Representative George Santos: Indictment and Prosecution (Expelled from Congress on Dec 1, 2023)

You’d think that would help him make a clean getaway.

Ouch!

Did he have a gub?

Well.

And your point is?

That he’s still grifting? Or else someone is grifting in his name, which would be hilarious?

I understood that reference.

Did the Governor piss his pants, and there was nothing anyone could do about it?

I am not understanding the question. The governor was dead of natural causes – heart attack most likely – and he was the only one who knew of the cop’s true status.

Dances With Wolves; Dunbar’s assignment to his outpost was… ah, punctuated with the statement Saint_Cad used, after which his commanding officer shot himself, so there was never any actual paperwork backing his (Dunbar’s) position.

Unless they’ve read the manual, of course.

True story.

Back when I was working, we had somebody show up at the front door of the prison. He said he was a new transfer and wanted to come in to go to the personnel office. He was in a full uniform and had a badge and ID, which he showed to the guard at the door.

But the guard felt the badge didn’t look quite right. The guy wanting to come in explained that the badge was a recent issue, which was why it looked a little different. The door guard got on the phone to call a sergeant and the guy said he was going to get his paperwork out of his car.

Apparently the paperwork wasn’t there because when he got to his car, he drove off.

We never saw the guy again. The best we can figure out is he was an intruder attempting to sneak into the prison and he had bought a uniform with a fake badge and ID for this purpose.

Sounds like the guy in this book I read who basically sneaked into Auschwitz to become a prisoner there (to report on it, and help other prisoners however he could, and eventually try to foment resistance).

The existence of prisons, the populations within, the identities of prisoners, the crimes they were convicted of, their sentences, and the procedures prisons are run by are all matters of public record in New York. A reporter wouldn’t have any need to go undercover inside a prison to report of what’s going on. If he wanted to get the personal views of some prisoners, he could just request interviews, which were granted.

True. I just meant the oddity of sneaking INTO a prison was similar.

I assume your guy had other motives besides “reporting.” Delivering some sort of contraband to one of the real prisoners? Some tool or clothing or something to aid an escape? Or something to help a real prisoner harm another one there? (Or maybe do the harming himself — retribution of some kind, or to shut up a potential witness?).

Or will we never know?

The guy was never identified so we’ll never know for certain. I can offer you the speculations we made at the time.

He had walked through a metal detector (as everyone does) so he wasn’t smuggling in a gun or a cell phone or tools.

He could have been bringing in drugs or money to pass to a prisoner.
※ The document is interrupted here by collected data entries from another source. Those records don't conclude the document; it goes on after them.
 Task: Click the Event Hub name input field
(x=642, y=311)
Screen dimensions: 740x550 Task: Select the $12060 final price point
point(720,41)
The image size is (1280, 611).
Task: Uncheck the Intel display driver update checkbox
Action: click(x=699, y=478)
Maybe some escape paraphernalia like maps and ID cards.

He could have been checking out the layout of the prison, scouting out areas where a prisoner wouldn’t have access to but a person wearing a uniform would.

He could have been planning on meeting up with a prisoner and passing on the uniform, badge, and ID card so the prisoner could use them to walk out of the prison as he had walked in. The obvious problem with this scenario is that leaves the guy inside the prison without the stuff he needed to get out. At the very least, he was going to end up getting arrested for aiding in the escape.
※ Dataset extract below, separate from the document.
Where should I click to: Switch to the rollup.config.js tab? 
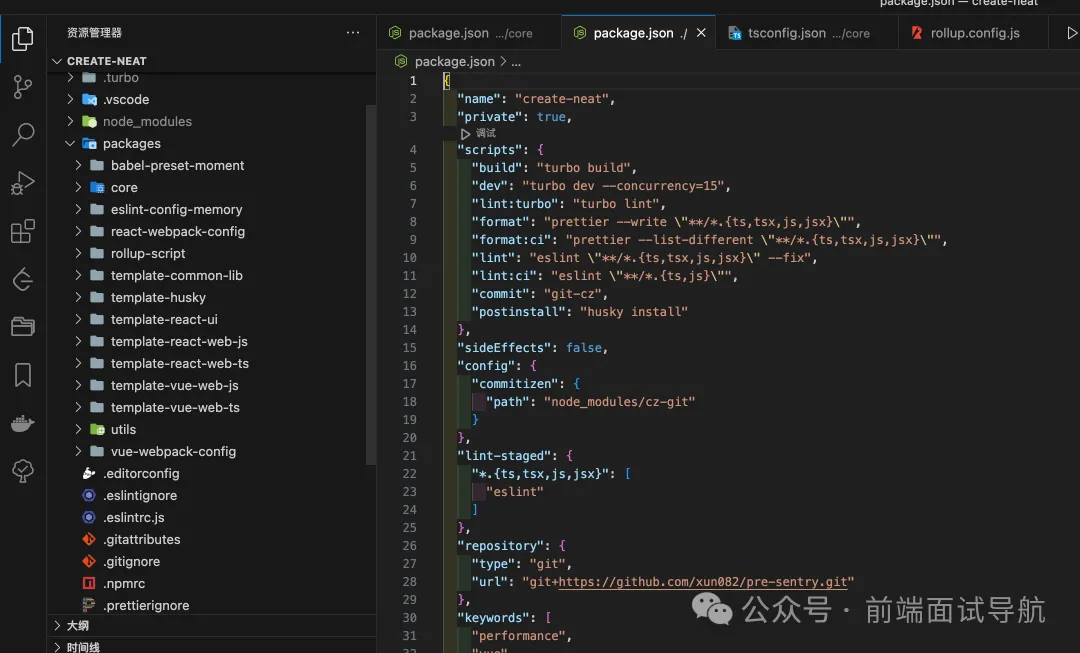point(974,33)
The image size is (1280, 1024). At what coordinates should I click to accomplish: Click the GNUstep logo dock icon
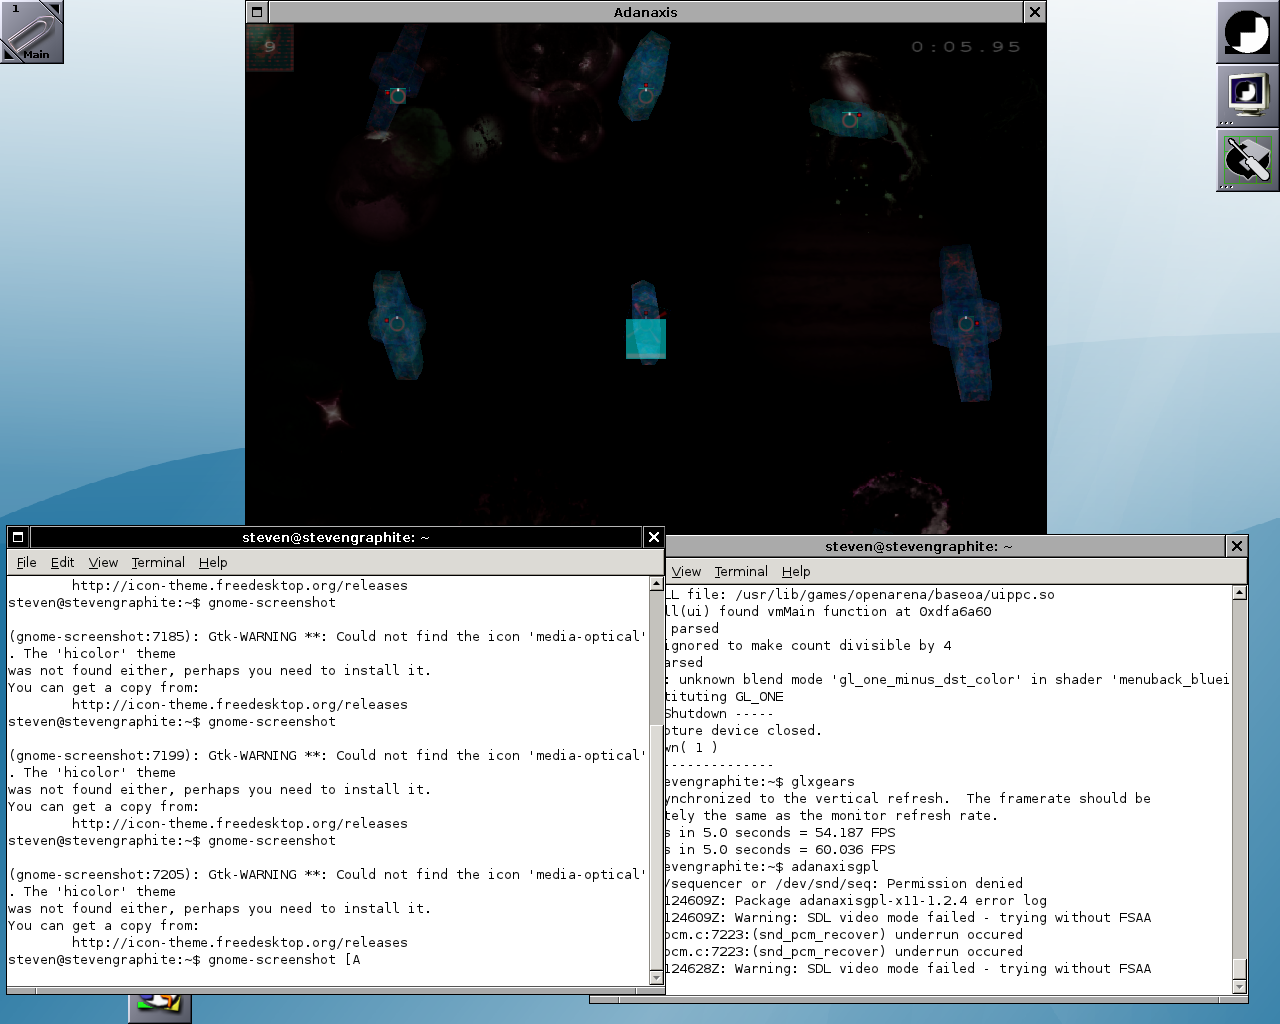tap(1247, 32)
I’d say the possibility that he was planning on harming a prisoner pretty remote. If he wanted a prisoner harmed, it would have been easier to contact another prisoner and hire him to do the job. Although I suppose he might have had a personal motive and could have wanted to inflict the harm himself.

Unless he had street clothes on under the uniform and a plan to leave with visitors. Still, seems like a not-fully-baked plan.

Despite what comic books would have you believe, wearing a full set of clothes on top of another set of clothes is not something you can easily conceal. The guard at the door, who was attentive enough to notice the badge didn’t look right, would have noticed if the guy was wearing two pairs of pants on top of each other.

And we kept a close eye on visitors leaving as well. We would have noticed if there was one more than had entered.

There are certainly folks who get off on impersonating police. Some of them get to the point where they’re repeatedly committing crimes against people, but IMO other folks just get off on the cosplay and power trip. “I’ll let you go with a verbal warning this time, but don’t let me catch you speeding again! Yes Sir, Officer Sir.” Decent bet this latter sort can play their game longer than the former sort before getting caught.

I could imagine something similar going on with somebody hooked on the idea of prison guarding.

Cops normally operate solo and unsupervised out in public, so any discrepancies between real and cosplay “procedures” wouldn’t be obvious to the only audience: lay citizens.

How did this guy expect to impersonate somebody who’d be expected to know all the procedures, lingo, etc., down cold while surrounded by all the other prison workers? And inmates who’d probably smell something weird about this dude pretty quickly too. Seems a lot harder to successfully cosplay in that crowd.